BREXIT DELAYED: Theresa May Begs Brussels For THREE MONTH Brexit Delay

PRIME Minister Theresa May will beg Brussels for a Brexit delay, according to reports.

This means Britain won’t leave the E.U. on the 29th March, Brexit Day.

In a letter to European Council president Donald Tusk, the Prime Minister will ask for a three-month extension, to June 30 in the hope of securing approval from MPs for her Withdrawal Agreement.

A Number 10 source said: “PM won’t be asking for a long extension.

“There is a case for giving Parliament a bit more time to agree a way forward, but the people of this country have been waiting nearly three years now.

“They are fed up with Parliament’s failure to take a decision and the PM shares their frustration.”

Mrs May’s move comes exactly 1,000 days after the referendum of June 23 2016, which delivered a 52%-48% majority for leaving the EU.

It will dismay hardline Leavers still hoping for a no-deal “clean Brexit” on the scheduled withdrawal date of March 29.

Tory tensions came to the fore at a fractious Cabinet discussion of the planned letter on Tuesday.

Any request for extra time is subject to unanimous approval by leaders of the remaining 27 EU states at a meeting in Brussels on Thursday.

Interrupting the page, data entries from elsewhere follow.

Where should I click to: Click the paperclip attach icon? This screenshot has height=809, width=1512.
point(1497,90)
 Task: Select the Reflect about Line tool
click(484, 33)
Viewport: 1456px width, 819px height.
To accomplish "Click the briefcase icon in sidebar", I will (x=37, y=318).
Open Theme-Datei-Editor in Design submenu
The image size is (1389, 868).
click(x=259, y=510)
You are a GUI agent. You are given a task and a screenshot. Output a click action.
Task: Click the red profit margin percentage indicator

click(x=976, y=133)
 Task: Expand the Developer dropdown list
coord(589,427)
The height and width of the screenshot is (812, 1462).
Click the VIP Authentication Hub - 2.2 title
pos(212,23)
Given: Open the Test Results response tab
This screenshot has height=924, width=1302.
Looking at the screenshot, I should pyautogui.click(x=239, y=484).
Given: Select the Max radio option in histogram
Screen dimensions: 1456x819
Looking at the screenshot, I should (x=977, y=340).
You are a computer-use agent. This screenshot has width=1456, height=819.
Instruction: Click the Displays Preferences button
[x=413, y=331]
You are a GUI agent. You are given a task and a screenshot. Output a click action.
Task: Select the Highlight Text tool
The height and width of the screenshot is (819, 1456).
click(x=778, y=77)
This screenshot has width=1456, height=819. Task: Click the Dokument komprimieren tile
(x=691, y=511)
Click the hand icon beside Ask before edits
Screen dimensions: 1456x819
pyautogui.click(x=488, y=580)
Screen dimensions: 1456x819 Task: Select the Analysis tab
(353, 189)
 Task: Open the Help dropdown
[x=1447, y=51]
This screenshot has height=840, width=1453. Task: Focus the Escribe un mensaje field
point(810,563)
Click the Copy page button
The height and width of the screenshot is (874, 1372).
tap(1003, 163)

European Commission president Jean-Claude Juncker said he had not received Mrs May’s letter, but was hoping for “clarity” from the UK on the way forward.

He suggested that agreement on an extension to Article 50 might not be reached at this week’s European Council summit, and that EU leaders might have to meet again next week to finalise it.

Speaking to German radio station DRF, Mr Juncker said: “We will probably have to meet again next week, because Mrs May has not got agreement for anything either in her Cabinet or her Parliament.

“As long as we don’t know what Great Britain will say Yes to, we can’t come to a resolution.”

Mr Juncker said the EU had already moved a long way to accommodate the UK’s demands, and there would be “no more negotiations”.

“I am ready for any movement, but we have already moved intensively towards Britain,” he said, adding: “There isn’t any more.”